Cineuropa: Perché due francesi hanno voluto girare un indie americano?
Ruben Amar: è iniziata in una maniera molto naturale. Entrambi siamo sempre stati ispirati dai film di New York degli anni ’70 e ’80, in particolare quelli di John Cassavetes e di Spike Lee, e mentre eravamo a New York, la nuova scena indie, questo nuovo tipo di cinema fatto quasi con nulla, ha cominciato ad affascinarci. Potevamo rimanere a New York ancora solo 5-6 mesi quando abbiamo deciso di girare un film del genere.
Lola Bessis: Il film è stato realmente ispirato a ciò che abbiamo potuto osservare mentre eravamo lì. Filmavamo tutto con i nostri cellulari, scene casuali prese dalla vita quotidiana, che ci affascinavano. A quel punto avevamo visto così tanti film importanti fatti senza soldi da farci decidere che anche noi potevamo fare lo stesso. E avevamo anche problemi con il visto perché ad un certo punto dovevamo tornare in Francia e ci rimanevano solo cinque mesi per fare tutto, dalla pre-produzione alle riprese. Per questo abbiamo scelto una storia molto breve e semplice da costruire intorno agli attori.
Il tema degli artisti alla soglia della maturità sembra autobiografica.

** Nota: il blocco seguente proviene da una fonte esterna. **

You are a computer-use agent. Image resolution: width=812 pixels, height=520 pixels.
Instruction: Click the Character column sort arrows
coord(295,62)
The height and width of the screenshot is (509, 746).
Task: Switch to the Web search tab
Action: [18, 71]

RA: Sì, il tema del raggiungimento della maggiore età lo sentiamo vicino in modo particolare perché mentre giravamo il film ci siamo fatti un bel po’ di domande sul lavoro da registi, destreggiandoci intanto tra soldi e scelte artistiche.
LB: Sì, ci siamo fatti domande come ‘che tipo di carriera artistica vorresti’ e ‘che tipo di vita speri di riuscire a tirarne fuori’: entrambi stavamo passando dall’adolescenza alla maturità, assumendoci responsabilità e così via.
Terminare questo film e seguirlo nella sua carriera ad un festival importante vi ha aiutato a sentirvi più sicuri nel fare il prossimo passo?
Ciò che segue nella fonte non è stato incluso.